A set represent an __unordered__ collection of __unique__ elements. This data type represents the Mathematical notion of set.

Sets in Python are mutable, however, they can only contain immutable elements such as strings, tuples, integers, etc. A set cannot contain a mutable element such as a list , a dictionary or even another set.

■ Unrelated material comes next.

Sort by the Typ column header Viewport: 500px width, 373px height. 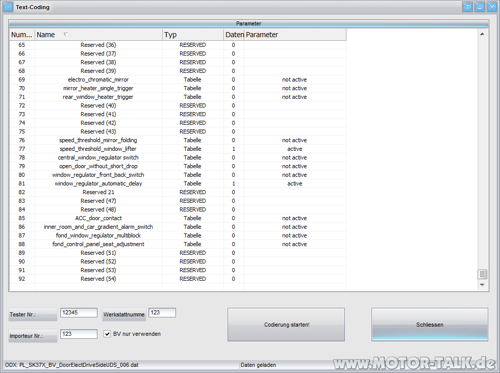pyautogui.click(x=193, y=35)
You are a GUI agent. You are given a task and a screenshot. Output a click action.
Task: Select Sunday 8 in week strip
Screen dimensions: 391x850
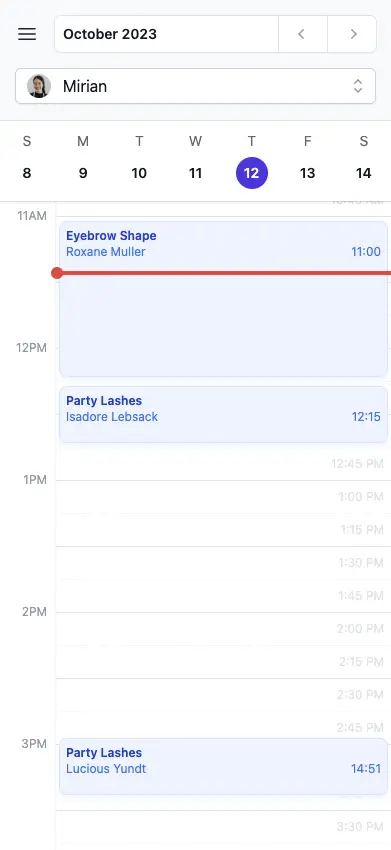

In Python elements in a set are enclosed in curly braces, {}. However, to initialize an empty set, we can only use the builtin `set() `

function. as shown below:

`set()`

We cannot use empty curly braces , this is because, the curly braces are also used in Python dictionaries. Python will interpret empty curly braces as an empty dictionary instead of an empty set.

```
x = {}
type(x)
//<class 'dict'>
```

But for a non-empty set there is no ambiguity because the syntax for set elements and dictionaries are different. It is therefore fine to use the curly braces to initialize a non-empty set:

Examples:

```
S = {1, 2, 3, 4, 5}
type(S)
//<class 'set'>
S1 = {'Python', 'Javascript', 'CSS'}
S2 = {1.0, 2.0, 3.0}
```

Elements in a set are unique, this means that an item will only be included once even if it appears more than once during initialization. Examples

```
S = {'Python', 'Python', 'Python', 'Python'}
print(S)
//{'Python'}
S1 = {'Python', 'C++', 'Javascript', 'Java', 'CSS', 'Html', 'CSS', 'Java', 'C++'}
print(S1)
//{'Java', 'C++', 'Javascript', 'Html', 'Python', 'CSS'}
```

The` set() `

function is also used to cast other supported sequential types such as lists, tuples, etc. to sets. Examples:

```
set( [1, 2, 3] ) #list to set
//{1, 2, 3}
set( ('Python', 'CSS', 'PHP') ) #tuple to set
//{'CSS', 'Python', 'PHP'}
```

As we said the elements in a set are also unordered. While Python will sometimes show the elements in their order of initialization, this is not a guaranteed order like in other data types such as lists and tuples. This also means that we cannot access elements in a set through indexing or slicing.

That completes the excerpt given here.